▶ **REQUIRED TASK**
Could you rewrite the part of the listing that opens with the line containing "Task: Click the" and closes with the line containing "The image size is (1456, 639).", swapping "copy value" for "paste value" and leaving everything else unchanged? Return only those lines.

▶ **SUPPLIED MATERIAL**
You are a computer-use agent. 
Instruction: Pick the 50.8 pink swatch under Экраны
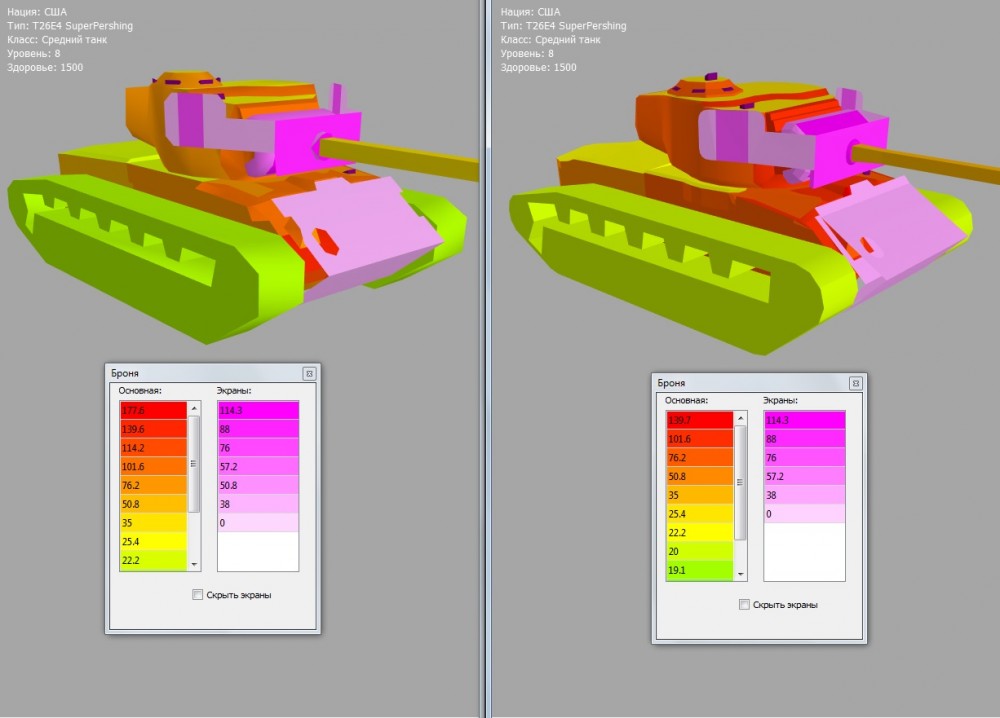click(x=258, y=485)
* * *
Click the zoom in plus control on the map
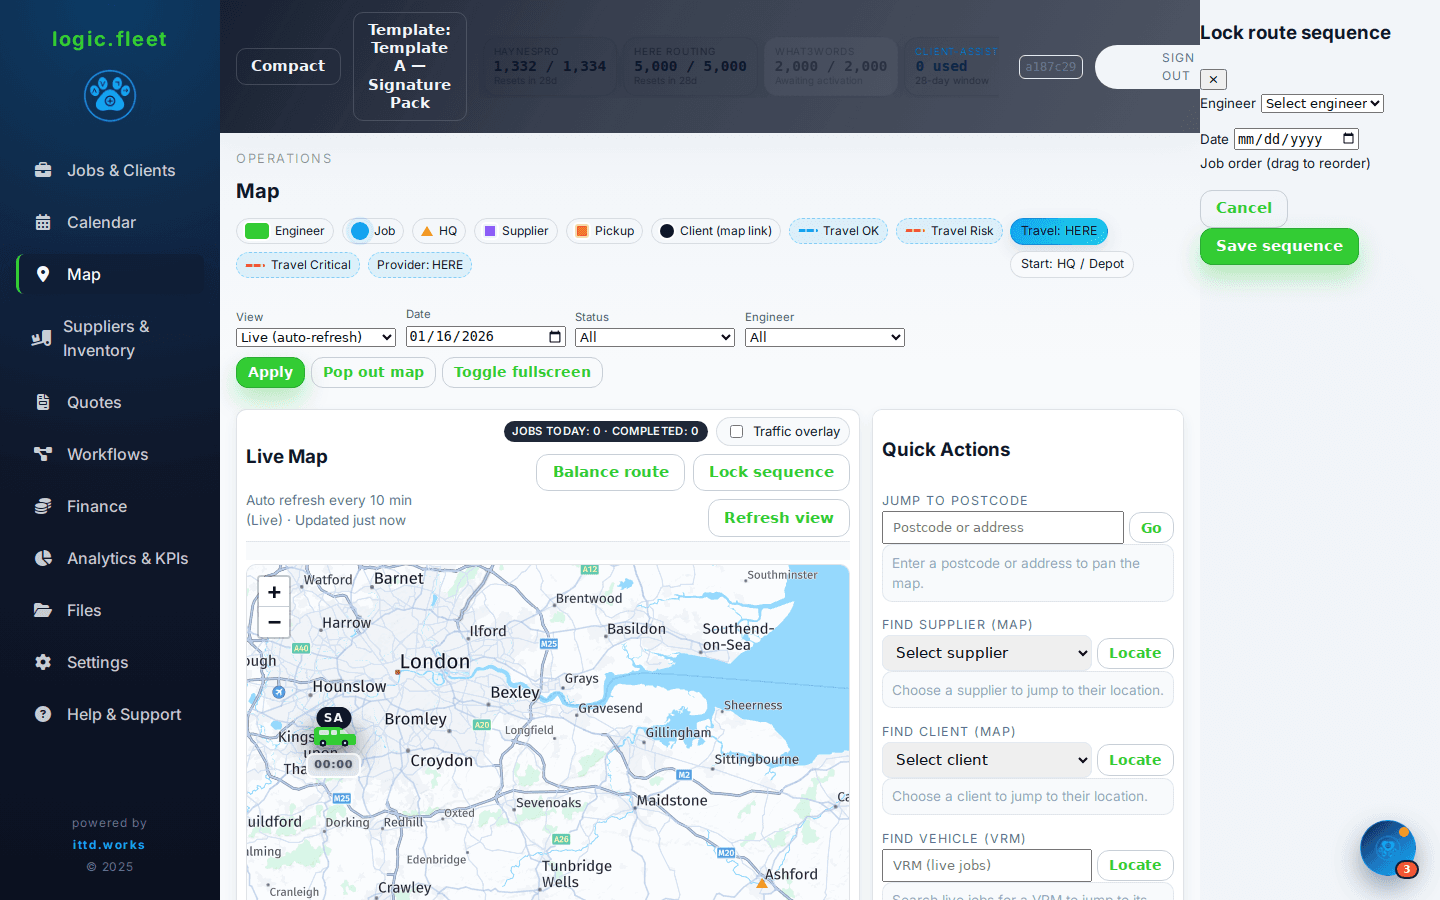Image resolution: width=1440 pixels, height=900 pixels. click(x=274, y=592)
...
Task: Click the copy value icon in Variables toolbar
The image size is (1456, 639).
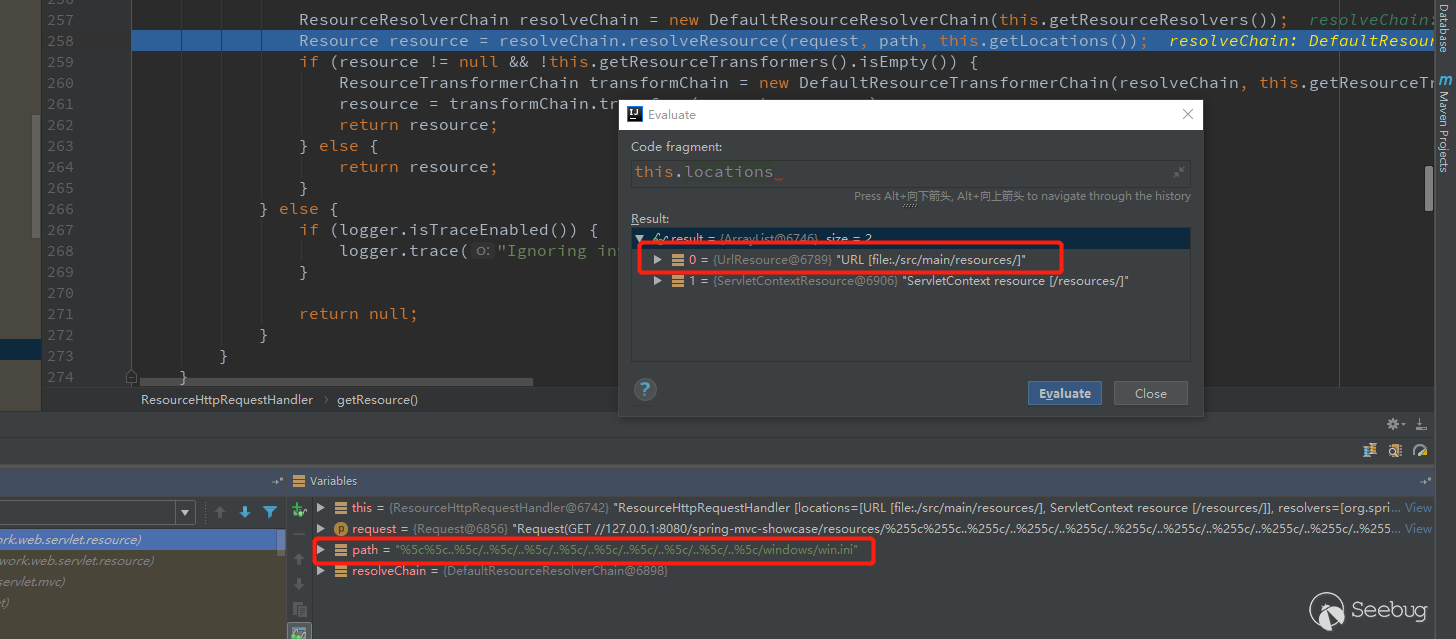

▶ **RESPONSE**
Task: Click the paste value icon in Variables toolbar
The image size is (1456, 639).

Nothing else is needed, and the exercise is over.